_WHAT IS EXPECTED:_ Would you write out every entry exactly, but without the pictures?

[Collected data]
*** Block opens ***

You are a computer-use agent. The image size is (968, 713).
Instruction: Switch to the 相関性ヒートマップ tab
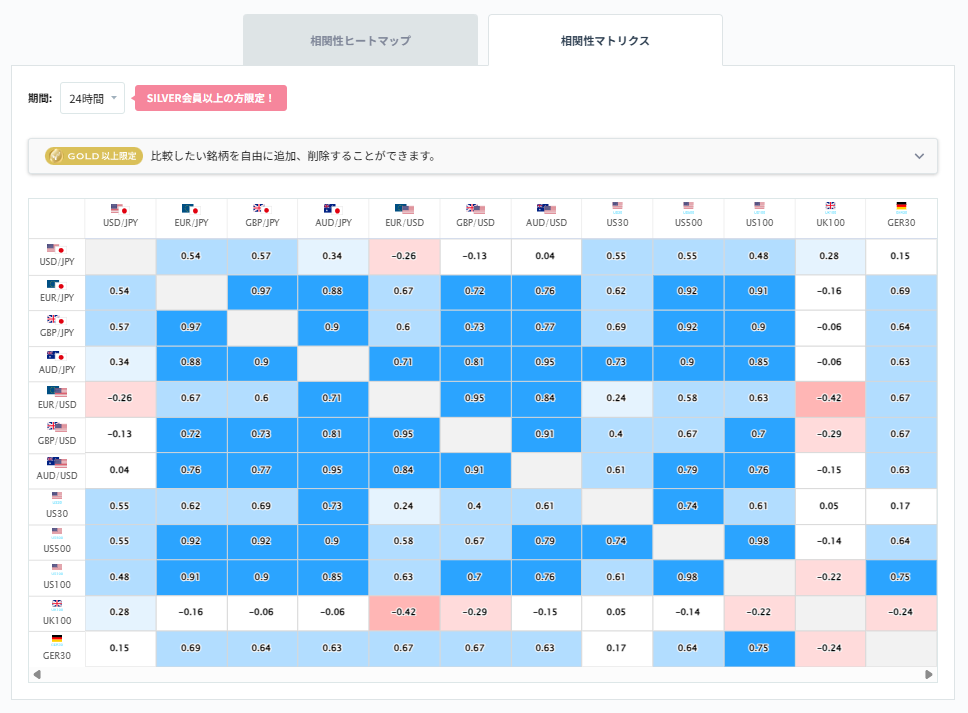[x=360, y=40]
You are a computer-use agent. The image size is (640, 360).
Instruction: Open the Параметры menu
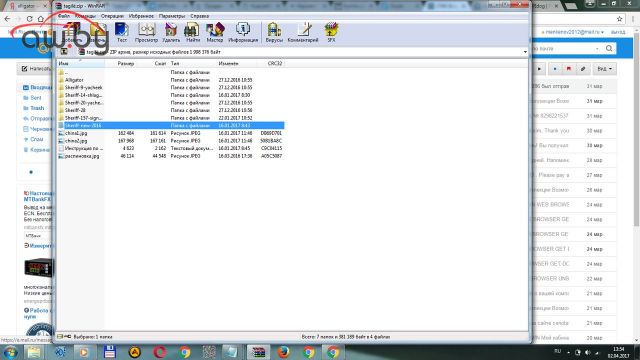pos(171,16)
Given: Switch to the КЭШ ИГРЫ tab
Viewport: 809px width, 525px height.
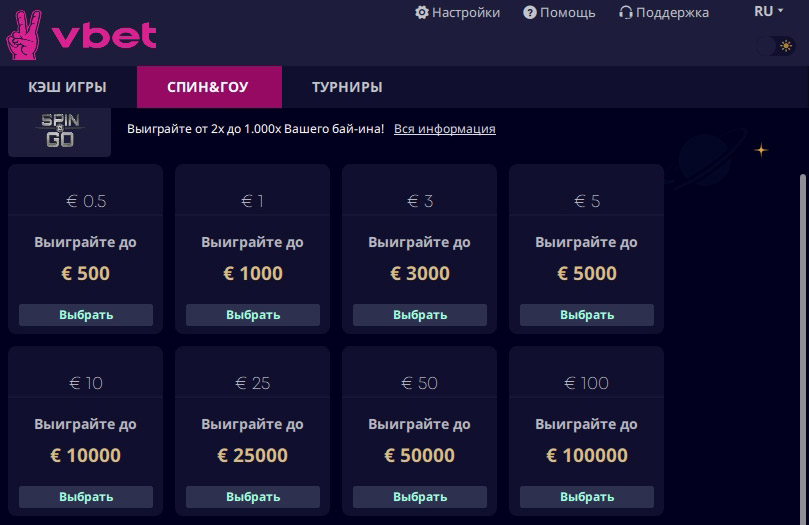Looking at the screenshot, I should [68, 87].
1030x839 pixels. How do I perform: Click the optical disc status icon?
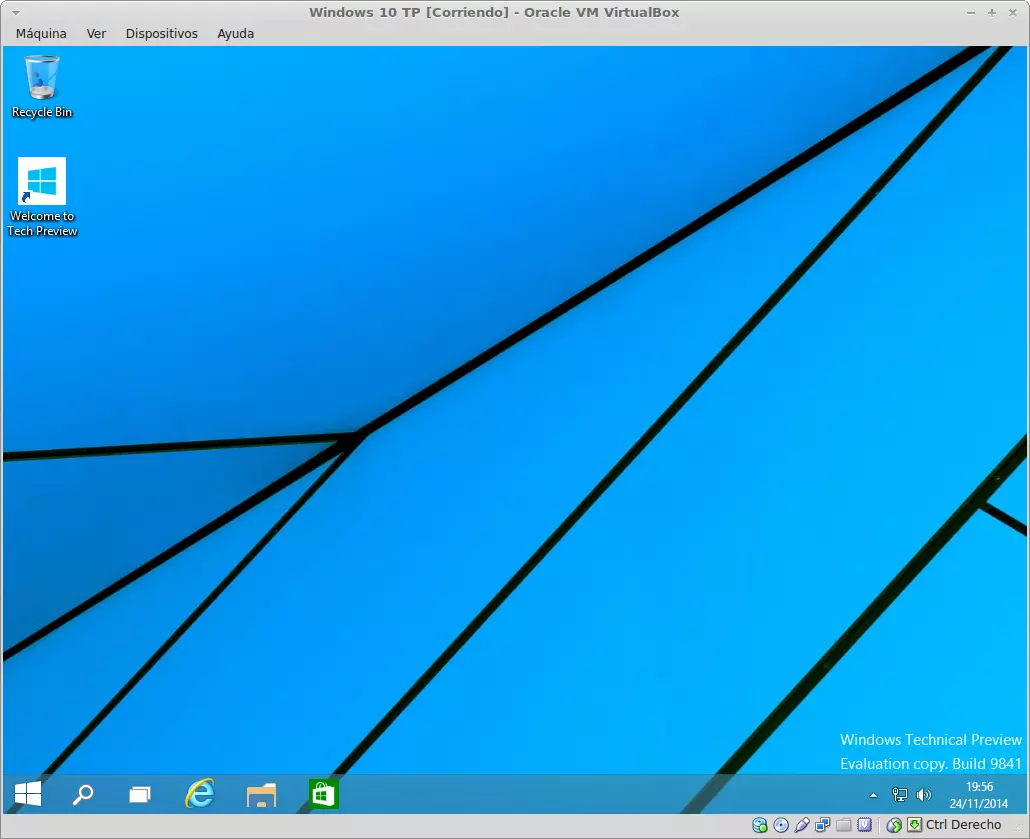781,825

*** Block closes ***

_ANSWER TO THIS EXERCISE:_
You are a computer-use agent. The image size is (968, 713).
Instruction: Switch to the 相関性ヒートマップ tab
[x=360, y=40]
You are a computer-use agent. The image size is (640, 360).
Instruction: Open the Параметры menu
pos(171,16)
Given: Switch to the КЭШ ИГРЫ tab
Viewport: 809px width, 525px height.
Looking at the screenshot, I should [68, 87].
1030x839 pixels. How do I perform: Click the optical disc status icon?
781,825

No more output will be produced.